Groupe d’études et de recherche en analyse des décisions

Identification of Umbrella Contingencies in Electricity Networks

François Bouffard Professeur agrégé, Département de génie électrique et informatique, Université McGill, Canada

Security-constrained optimal power flow (SCOPF) problems are becoming increasingly important in short-term operations planning tasks in modern power systems. Traditionally, the objective of SCOPF problems is to find the generation operating point either minimizing generation costs or maximizing network loading. The most important feature here is that the optimal operating point has to be feasible both under healthy and contingency conditions, where contingencies generally include line and generation asset failures. In other words, solutions to SCOPF problems are essentially passive and defensive in nature presupposing that the network operator has too little time or ways to mitigate the effects of a sudden failure. As practical electricity networks are quite large, the ensuing size of SCOPF problem instances are very large too---for example, the small IEEE 30 node system with 41 lines and 38 allowable single line contingencies results in a SCOPF containing 3184 inequalities.

Evidence from research and industry practice is showing that security-constrained optimal power flow problems are ultimately constrained by very few of those inequalities---for example, the Brazilian national system operator claims that it needs only about 130 inequalities to represent the N-1 secure operation of its 50,000 node network!
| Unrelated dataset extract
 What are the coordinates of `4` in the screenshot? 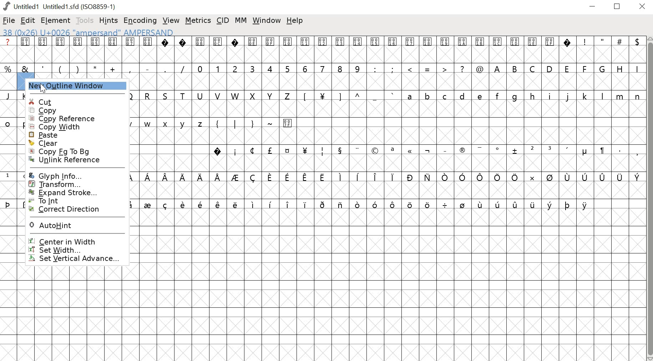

These few inequalities are part of what we call the umbrella contingency set of networks. The inequalities which are members of the set of umbrella contingencies are both necessary and sufficient to ensure the security of the entire system as they form an "umbrella" over all the other contingencies. So far, however, there was no systematic method to identify which contingencies are members of the umbrella set.

In this talk, we formulate the umbrella contingency discovery problem (UCD) for SCOPF problems with linear network models. The UCD is formulated first as a mixed-integer linear program and we show how that it can be reformulated as a linear program. We also show that the resulting UCD is easily decomposable and lends itself well to parallel computation. We provide preliminary results from standard test networks and show how the UCD is promising as a pre-processing step to speed up SCOPF solutions.